Timeline of events
At about 9:30 P.M. (EST) on Monday, February 26, 2018, our operations team noted high levels of traffic to Hover’s DNS servers.
We identified a source of the traffic and implemented a block on a range of IPs at the load balancer in front of Hover’s DNS servers. We also implemented DDoS mitigation filters using our third-party DDoS mitigation provider. That cleared the alerts and the issue was closed a short time later.
Through the night and into the early morning, we received support inquiries about issues getting to some domains using Hover’s DNS. We determined through these reports, and via internal testing, that the problem was only seen when the user was using Google Public DNS (22.214.171.124 and 126.96.36.199) and only impacted resolution for some of those domains when accessed from some locations around the world.
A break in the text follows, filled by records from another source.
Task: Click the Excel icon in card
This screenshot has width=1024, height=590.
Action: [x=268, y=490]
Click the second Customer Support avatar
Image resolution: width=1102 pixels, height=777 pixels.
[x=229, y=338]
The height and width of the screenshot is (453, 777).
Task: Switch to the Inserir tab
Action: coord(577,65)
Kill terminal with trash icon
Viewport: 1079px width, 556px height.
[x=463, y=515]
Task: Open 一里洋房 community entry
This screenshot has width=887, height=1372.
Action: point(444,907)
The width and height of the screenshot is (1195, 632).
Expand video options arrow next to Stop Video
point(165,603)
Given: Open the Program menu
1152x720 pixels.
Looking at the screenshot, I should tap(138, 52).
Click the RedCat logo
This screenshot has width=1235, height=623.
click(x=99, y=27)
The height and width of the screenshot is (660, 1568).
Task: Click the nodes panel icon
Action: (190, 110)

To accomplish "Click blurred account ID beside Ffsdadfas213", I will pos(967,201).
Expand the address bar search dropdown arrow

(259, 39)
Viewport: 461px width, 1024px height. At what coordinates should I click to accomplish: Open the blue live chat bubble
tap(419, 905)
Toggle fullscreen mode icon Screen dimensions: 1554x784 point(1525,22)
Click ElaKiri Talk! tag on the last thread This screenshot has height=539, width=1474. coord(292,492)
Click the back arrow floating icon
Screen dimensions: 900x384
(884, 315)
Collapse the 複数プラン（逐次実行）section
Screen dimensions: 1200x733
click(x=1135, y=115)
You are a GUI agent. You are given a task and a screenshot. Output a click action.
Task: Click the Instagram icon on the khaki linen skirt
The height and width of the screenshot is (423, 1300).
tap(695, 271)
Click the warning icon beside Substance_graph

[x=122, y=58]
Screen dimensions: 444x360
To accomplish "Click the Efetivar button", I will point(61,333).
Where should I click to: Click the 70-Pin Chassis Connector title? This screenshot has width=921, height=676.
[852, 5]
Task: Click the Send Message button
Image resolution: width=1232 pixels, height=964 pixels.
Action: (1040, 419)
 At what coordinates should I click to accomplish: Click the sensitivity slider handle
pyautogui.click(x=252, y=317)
We continued to work to identify the reason for the continuing problems users were reporting.
Mitigation via the third-party DDoS mitigation provider was confirmed to have been removed, eliminating that as a potential cause. At that point, based on the evidence we had gathered, we believed that Google Public DNS was potentially “negatively caching” the fact that our DNS servers were unavailable for a period of time the previous evening even though our servers were now completely available. We advised customers who contacted support that things should get better over time as the cached data expired out.
We continued to investigate and test throughout the afternoon. At about 3:35 P.M. (EST) on Tuesday, we discovered that the block on a range of IPs at the load balancer was still in place. It was also discovered that the IP range being blocked was in fact an IP range belonging to Google that was used for Public DNS queries.
The IP block at the load balancer was immediately removed at this point and the symptoms were gone almost immediately. Our testing confirmed that affected domains began to reliably resolve correctly again using Google Public DNS.
We’re deeply sorry. The impact of this event on you, and the those trying to access your websites or communicate with you via email, went on far longer than is acceptable to us. We could have and should have done a better job communicating throughout the incident via Hover Status. We’re taking specific steps to ensure that we do better going forward.
- We’ve immediately implemented a policy within our operations team to check ownership of any IP ranges prior to having an IP block implemented at the load balancer.
- We’ve taken several steps to improve communication within the operations team to ensure that any and all actions taken during events like a DDoS are properly documented and communicated across the team.
- Support staff will put a greater focus on communicating effectively and more frequently during incidents.